_EXTRACT PROVIDED_
:::

Southern Ohio Building Systems, Inc. v. Occupational Safety & Health Review Commission

LIVELY, Circuit Judge.

This is a petition to review a final order of the Occupational Safety and Health Review Commission (OSHRC or the Commission) holding that the petitioner Southern Ohio Building Systems, Inc. (Southern Ohio) violated the Occupational Safety and Health Act of 1970, 29 U.S.C. § 651 et seq. (1976) (the Act). The specific finding was that the general duty clause, section 5(a)(1) of the Act, 29 U.S.C. § 654(a)(1), was violated when two employees of Southern Ohio worked at an eave of the roof of a building under construction without any fall protection. This finding was made by an administrative law judge following a hearing and became the final order of the Commission when it failed to grant Southern Ohio’s petition for discretionary review. We grant the petition for review and reverse the order of the Commission.

I.

The citation upon which the complaint in this case was based was filed by an OSHA compliance officer who was inspecting Southern Ohio’s construction site in connection with a previous unrelated accident. The compliance officer stated at the hearing that he saw two employees of Southern Ohio working at an eave of the roof, approximately 16 feet above the ground, and that they were leaning over the edge of the roof “applying something.” He observed that the workers had no safety belts or tied-off lanyards to prevent a fall. The employees were engaged in putting a roof on an addition to an existing building. The officer made rough measurements and stated that he “could call it” 16 feet above the ground at the eaves and 20 feet at the peak of the roof. The roof was nearly flat, having a rise or slope of 1 inch in 12 inches. The surface beneath the eaves was dirt. The witness stated that his observation occurred on a windy day. Though he had no way of measuring the wind, he heard on his car radio a short time after observing the workers at the roof eave that gusts of up to 27 miles per hour had been recorded at an airport 4 or 5 miles away. This report accorded with the officer’s observations.

This witness testified that he had never seen safety belts or tied-off lanyards used to protect other individuals working on roofs. However, he had seen catch platforms and scaffolding “during the course of construction of similar type buildings ... for the benefit of those individuals working on roofs.” No dimensions, roof pitch or other description of the “similar type buildings” was given by the witness.

:::

_RECORDS SUPPLIED_
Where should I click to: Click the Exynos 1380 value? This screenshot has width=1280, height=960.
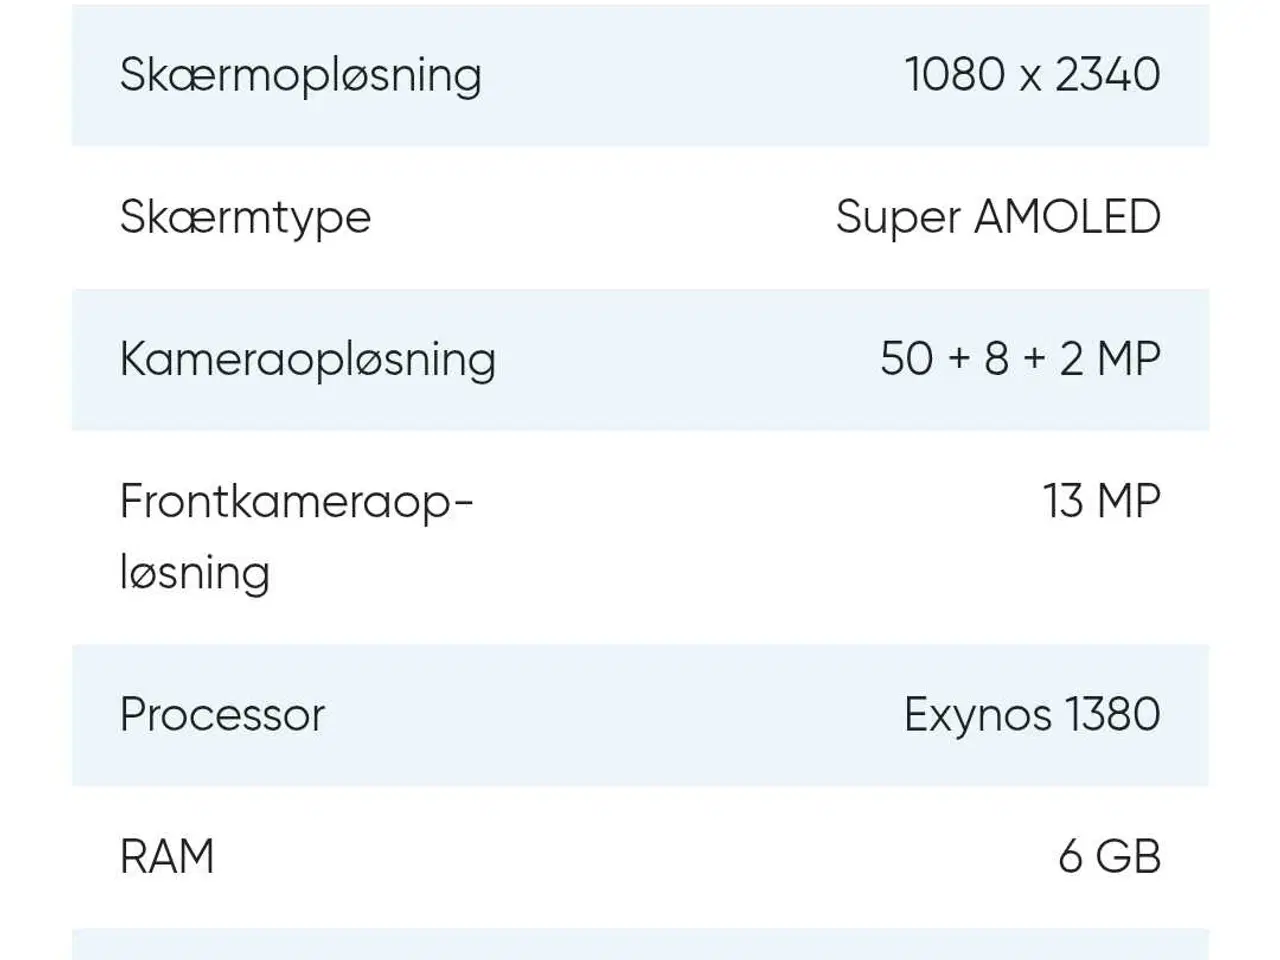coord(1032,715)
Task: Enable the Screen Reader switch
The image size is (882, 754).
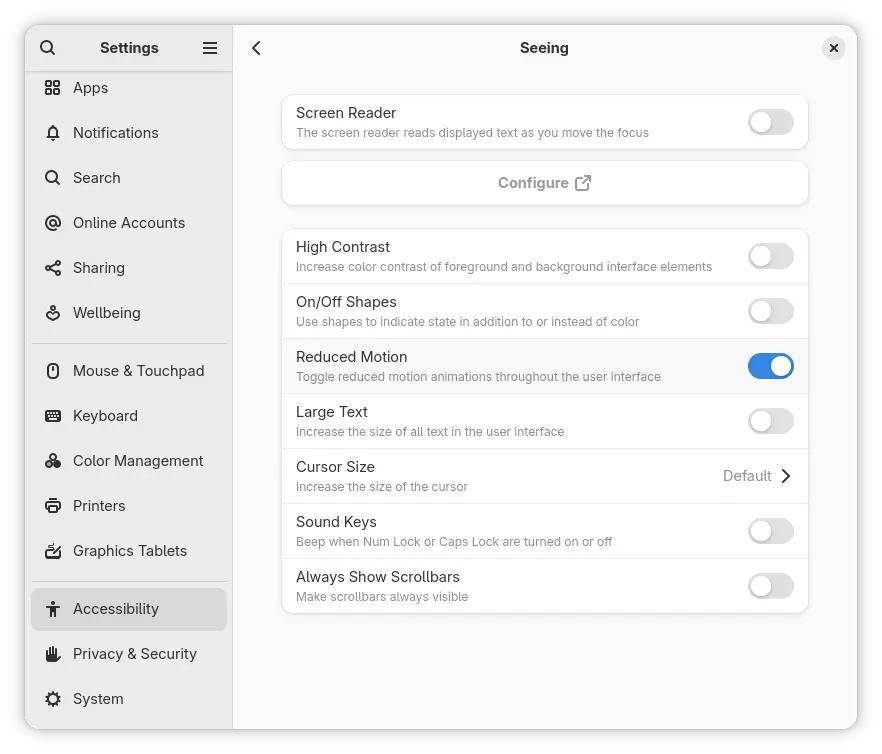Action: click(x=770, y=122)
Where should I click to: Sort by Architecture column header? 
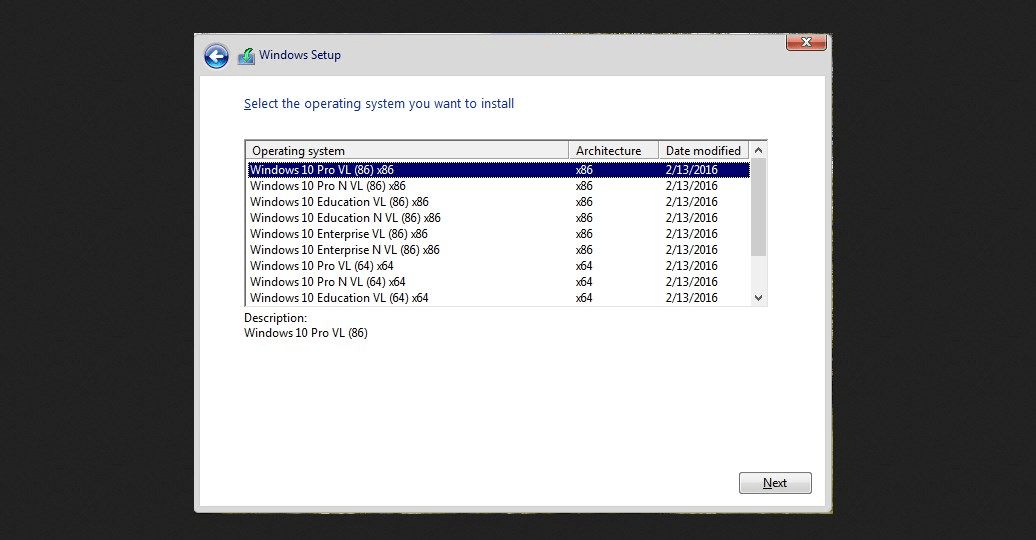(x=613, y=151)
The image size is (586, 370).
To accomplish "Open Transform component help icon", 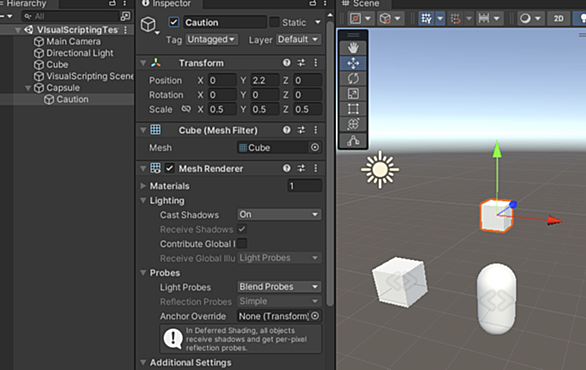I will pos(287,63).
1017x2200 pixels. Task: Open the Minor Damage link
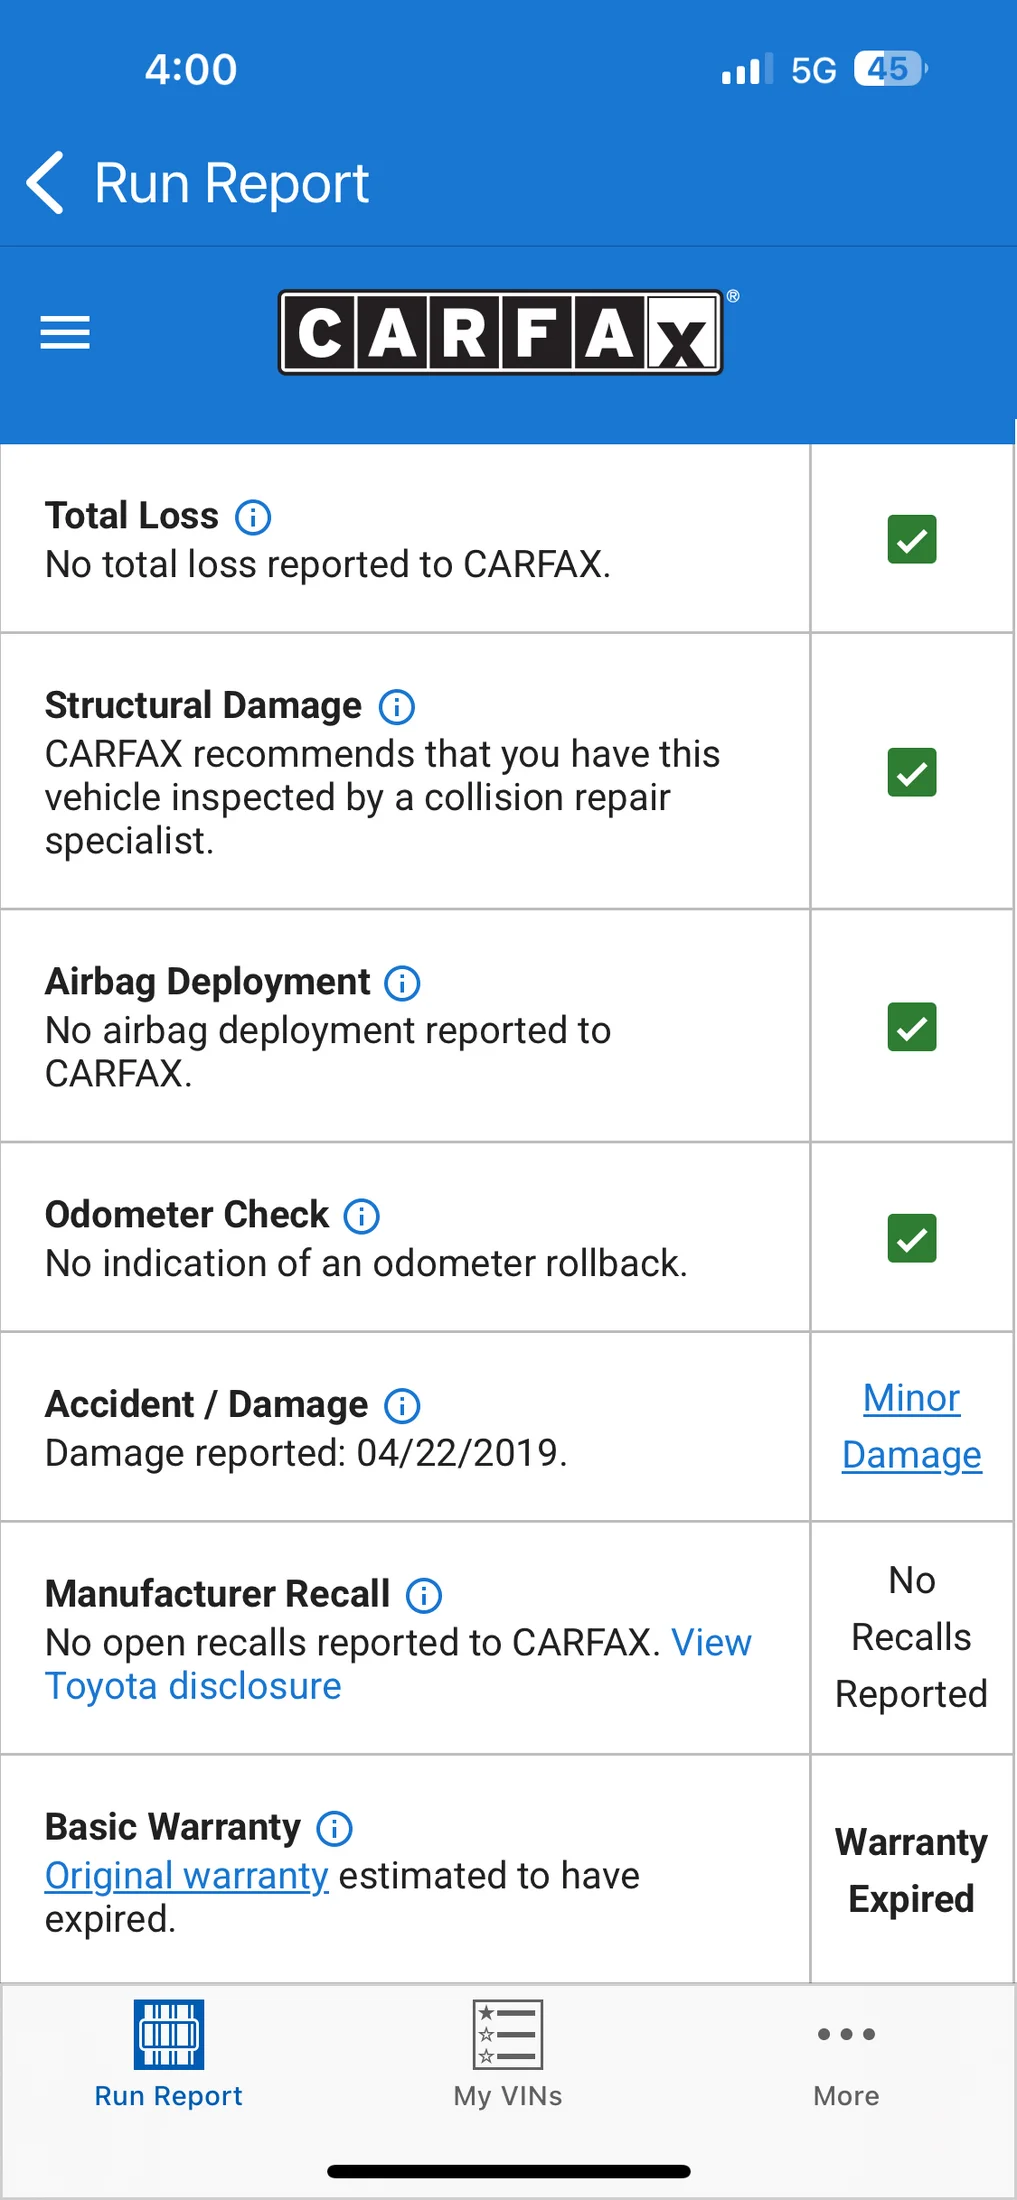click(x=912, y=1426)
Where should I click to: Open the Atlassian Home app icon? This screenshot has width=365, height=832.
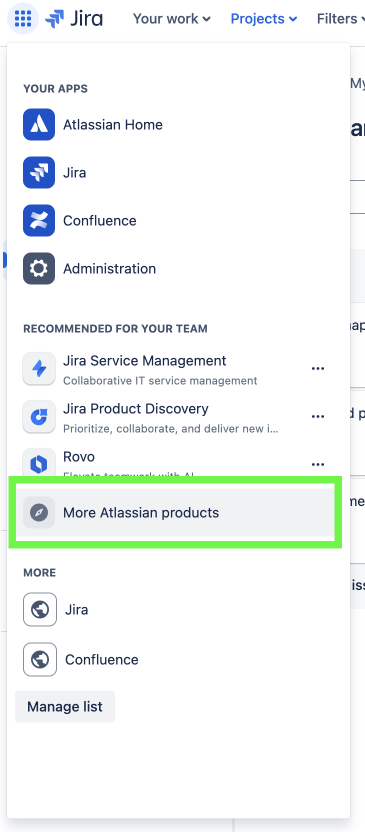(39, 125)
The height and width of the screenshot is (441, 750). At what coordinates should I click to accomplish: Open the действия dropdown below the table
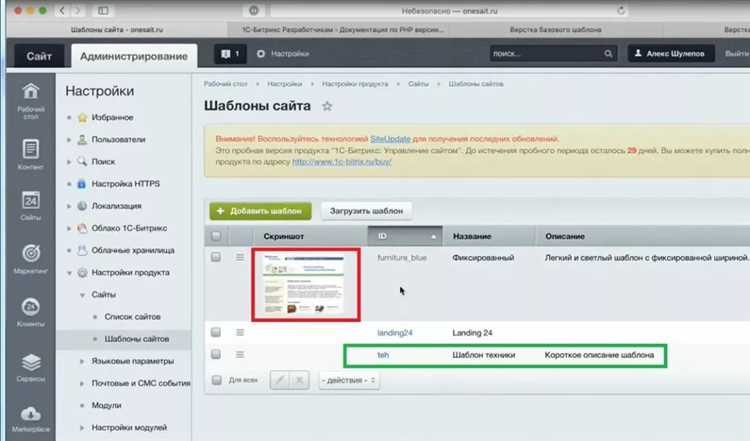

:::

_YOUR TASK_
Pick up the court opinion on Southern Ohio Building Systems' OSHA citation from the point where it stops, and continue it.

_ANSWER TO THIS EXERCISE_
The officer said he had investigated cases of injuries from falls or less than 16 feet. He described one fatal fall some four years earlier from a roof “20 feet or more” in height to a floor. He made no estimate of the pitch of the roof from which this fatal fall took place. It is clear from the entire testimony of the witness that he believes all work more than four feet above the ground is dangerous and calls for protective devices.

The other witness for the Department of Labor was also an OSHA compliance officer. He testified that he had observed various safety devices being used for the benefit of persons working on roofs at construction sites. He referred to buildings with steel structures and laminated metal sidings as “similar” to the one being built by Southern Ohio at the time of the citation. However, when he referred to specific instances *458of the use of safety devices, he gave virtually no descriptions to provide a comparison with the building of Southern Ohio. The witness said he had observed lifelines, belts and lanyards at a building site two and one-half years earlier and a “netting device” at one three years earlier. He gave no particulars as to the slope of the roofs involved, the height of the workers above the ground and whether the surface beneath them was earth or concrete. The witness also described a construction site he had visited some two years earlier where a “ladder-jack scaffolding” with guardrails was being used. However, he estimated that the lowest point of the roof of the building, at the eaves, was 25 feet above the ground and that the high point was 35 feet. He said nothing about the pitch or slope of the roof. This witness also testified that he had seen a couple of serious fall accidents — one from ten feet to concrete and another from 17 feet to dirt — but he gave no indication that the construction situations were similar to that of Southern Ohio.

II.

The purpose of the Act is “to assure so far as possible every working man and woman in the Nation safe and healthful working conditions.... ” 29 U.S.C. § 651(b). To achieve this goal section 5(a)(2) of the Act requires employers to comply with specific standards promulgated by the Secretary of Labor. 29 U.S.C. § 654(a)(2). In recognition of the fact that every conceivable hazard in workplaces cannot be covered by specific standards, the Act also contains section 5(a)(1), the “general duty clause,” which provides that every employer “shall furnish to each of his employees employment and a place of employment which are free from recognized hazards that are causing or are likely to cause death or serious physical harm to his employees....” 29 U.S.C. § 654(a)(1). See Bristol Steel & Iron Works v. O.S.H.R.C., 601 F.2d 717, 721 (4th Cir. 1979).

In Continental Oil Co. v. O.S.H.R.C., 630 F.2d 446, 448 (6th Cir. 1980), cert. denied, - U.S. -, 101 S.Ct. 1481, 67 L.Ed.2d 613 (1981), Senior Judge Phillips described the burden of the Department of Labor in general duty clause cases as follows:

In establishing a violation of the general duty clause, it is incumbent upon the Secretary to prove “(1) that the employer failed to render its workplace ‘free’ of a hazard which was (2) ‘recognized’ and (3) ‘causing or likely to cause death or serious physical harm.’ ” Empire-Detroit Steel v. OSHRC, 579 F.2d 378, (6th Cir. 1978).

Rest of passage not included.